→ **Text for analysis**:
((

# When an AI Project Needs a Rules Engine

Incentiviiz started with an LLM thesis. The real product needed a hands-on fractional CTO, deterministic software, and AI used in the right place.

Published: December 12, 2025
Tags: Case Study, AI, Product Engineering

Canonical URL: https://michaelrispoli.com/blog/conduiit-incentiviiz-ai-tax-incentives/

Some AI projects become more interesting when AI turns out not to be the answer.

That is what happened with Conduiit and Incentiviiz.

It is also a good example of what a fractional CTO role can look like when it is actually useful.

This was not a few advisory calls and a diagram. It was hands on keyboard, working beside a domain expert in film production accounting, trying to turn a hard professional workflow into software that could survive real data. I had to learn enough of the domain to understand what the expert was seeing, then translate that judgment into product structure, technical architecture, and working code.

The original thesis was reasonable. Film and television tax incentive work involves dense laws, changing jurisdictions, complicated ledgers, and accountants trying to understand which expenses may qualify across countries, states, counties, provinces, and regions. It is the kind of domain where an LLM sounds like a natural fit.

Let the model read the law. Let it inspect rows in an accounting ledger. Let it decide what qualifies. Turn weeks of manual review into an intelligent workflow.

At small scale, it looked impressive.

Give the system a few rows of ledger data and a narrow incentive rule, and the model could produce a useful explanation. It could reason through a transaction. It could point at possible eligibility. It could make the demo feel like the future.

Then production reality showed up.

The model did not guarantee that it would find the same rows every time. It did not always apply the same reasoning every time. Sometimes the law itself was not perfectly clear about whether a particular expense qualified. That ambiguity is already hard for humans. Feeding it into a nondeterministic system made the problem worse, not better.

We did not arrive at that conclusion from theory. We arrived there in the lab, testing the product against real ledger data and watching where the AI approach bent, slowed down, or changed its mind. That is the kind of evidence a founder needs from a technical leader: not generic AI optimism, and not reflexive skepticism, but a working diagnosis from contact with the actual workflow.

That problem compounds fast.

))

→ **Record set**:
((

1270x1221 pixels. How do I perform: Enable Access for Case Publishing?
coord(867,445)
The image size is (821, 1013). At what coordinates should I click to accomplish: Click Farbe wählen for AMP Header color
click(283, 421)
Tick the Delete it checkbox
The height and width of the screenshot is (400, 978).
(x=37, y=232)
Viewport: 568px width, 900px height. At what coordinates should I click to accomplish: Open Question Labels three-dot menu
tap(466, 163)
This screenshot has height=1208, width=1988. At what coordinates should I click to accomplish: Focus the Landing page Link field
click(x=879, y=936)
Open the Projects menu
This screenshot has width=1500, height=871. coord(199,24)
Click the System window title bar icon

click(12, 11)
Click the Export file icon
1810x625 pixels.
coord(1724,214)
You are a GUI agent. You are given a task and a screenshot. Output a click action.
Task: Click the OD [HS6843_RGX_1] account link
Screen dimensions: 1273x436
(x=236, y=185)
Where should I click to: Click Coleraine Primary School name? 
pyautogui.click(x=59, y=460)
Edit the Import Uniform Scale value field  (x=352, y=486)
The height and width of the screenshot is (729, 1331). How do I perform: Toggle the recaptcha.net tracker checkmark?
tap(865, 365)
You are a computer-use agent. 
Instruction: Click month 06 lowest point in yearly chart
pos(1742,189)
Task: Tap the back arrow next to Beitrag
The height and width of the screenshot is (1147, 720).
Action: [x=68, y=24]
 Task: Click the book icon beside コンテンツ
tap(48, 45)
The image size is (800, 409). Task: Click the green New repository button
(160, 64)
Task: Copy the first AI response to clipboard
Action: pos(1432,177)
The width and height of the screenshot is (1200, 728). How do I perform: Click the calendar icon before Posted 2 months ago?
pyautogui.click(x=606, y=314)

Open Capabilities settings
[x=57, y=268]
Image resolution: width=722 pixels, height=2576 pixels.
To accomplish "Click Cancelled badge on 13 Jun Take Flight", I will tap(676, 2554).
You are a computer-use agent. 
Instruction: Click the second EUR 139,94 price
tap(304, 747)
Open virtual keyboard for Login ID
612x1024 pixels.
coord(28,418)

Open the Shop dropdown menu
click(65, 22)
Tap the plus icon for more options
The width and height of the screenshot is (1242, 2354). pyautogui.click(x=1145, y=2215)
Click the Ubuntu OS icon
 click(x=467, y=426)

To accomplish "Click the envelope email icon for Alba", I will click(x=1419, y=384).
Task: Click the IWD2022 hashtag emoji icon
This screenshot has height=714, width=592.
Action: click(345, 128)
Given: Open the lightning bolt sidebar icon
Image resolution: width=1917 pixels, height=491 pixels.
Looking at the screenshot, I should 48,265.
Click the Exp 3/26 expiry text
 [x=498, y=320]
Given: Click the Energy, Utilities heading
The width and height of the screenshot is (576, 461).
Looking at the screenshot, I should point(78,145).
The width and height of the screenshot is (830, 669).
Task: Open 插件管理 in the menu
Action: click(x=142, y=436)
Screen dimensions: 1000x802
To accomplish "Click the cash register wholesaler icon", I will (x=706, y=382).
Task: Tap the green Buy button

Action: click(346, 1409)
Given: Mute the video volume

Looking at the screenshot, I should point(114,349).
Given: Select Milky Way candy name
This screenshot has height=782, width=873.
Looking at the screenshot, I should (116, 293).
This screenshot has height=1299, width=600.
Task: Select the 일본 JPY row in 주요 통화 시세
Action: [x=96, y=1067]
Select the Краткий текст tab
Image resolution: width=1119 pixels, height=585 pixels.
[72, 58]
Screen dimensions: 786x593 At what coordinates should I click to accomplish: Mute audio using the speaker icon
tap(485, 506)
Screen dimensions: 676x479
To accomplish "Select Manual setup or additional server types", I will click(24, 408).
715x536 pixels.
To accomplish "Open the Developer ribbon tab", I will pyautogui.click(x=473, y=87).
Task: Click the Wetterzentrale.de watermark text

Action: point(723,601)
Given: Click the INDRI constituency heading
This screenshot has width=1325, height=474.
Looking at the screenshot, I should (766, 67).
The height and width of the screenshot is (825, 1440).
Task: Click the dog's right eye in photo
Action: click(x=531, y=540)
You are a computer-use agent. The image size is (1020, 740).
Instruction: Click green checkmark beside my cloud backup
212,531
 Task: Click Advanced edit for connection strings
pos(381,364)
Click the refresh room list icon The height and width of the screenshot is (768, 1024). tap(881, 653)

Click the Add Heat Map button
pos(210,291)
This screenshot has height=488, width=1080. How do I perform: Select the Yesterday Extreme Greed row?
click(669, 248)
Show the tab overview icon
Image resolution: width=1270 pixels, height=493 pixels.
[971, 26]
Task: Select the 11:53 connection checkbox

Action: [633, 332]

))

→ **Problems to solve**:
a – Answer these from the case study on Incentiviiz, one line each:
(i) What field was the domain expert in?
(ii) On what date was the case study published?
(iii) Where did the team reach its conclusion about the AI approach, and against what data did they test?
b – From the case study on Incentiviiz, reproduce the passage from "Published: December 12, 2025" up to and including "and working code.".
c – Please turn the paragraph of the case study on Incentiviiz that begins "The model did not guarantee" into a short bulleted list that keeps its main facts.

→ **Answers for this exercise**:
a –
(i) Film production accounting.
(ii) December 12, 2025.
(iii) In the lab, against real ledger data.

b –
Published: December 12, 2025
Tags: Case Study, AI, Product Engineering

Canonical URL: https://michaelrispoli.com/blog/conduiit-incentiviiz-ai-tax-incentives/

Some AI projects become more interesting when AI turns out not to be the answer.

That is what happened with Conduiit and Incentiviiz.

It is also a good example of what a fractional CTO role can look like when it is actually useful.

This was not a few advisory calls and a diagram. It was hands on keyboard, working beside a domain expert in film production accounting, trying to turn a hard professional workflow into software that could survive real data. I had to learn enough of the domain to understand what the expert was seeing, then translate that judgment into product structure, technical architecture, and working code.

c –
- The model did not reliably find the same rows each time.
- It did not always apply the same reasoning.
- The law was sometimes unclear about whether an expense qualified, which is already hard for humans.
- Feeding that ambiguity into a nondeterministic system made the problem worse.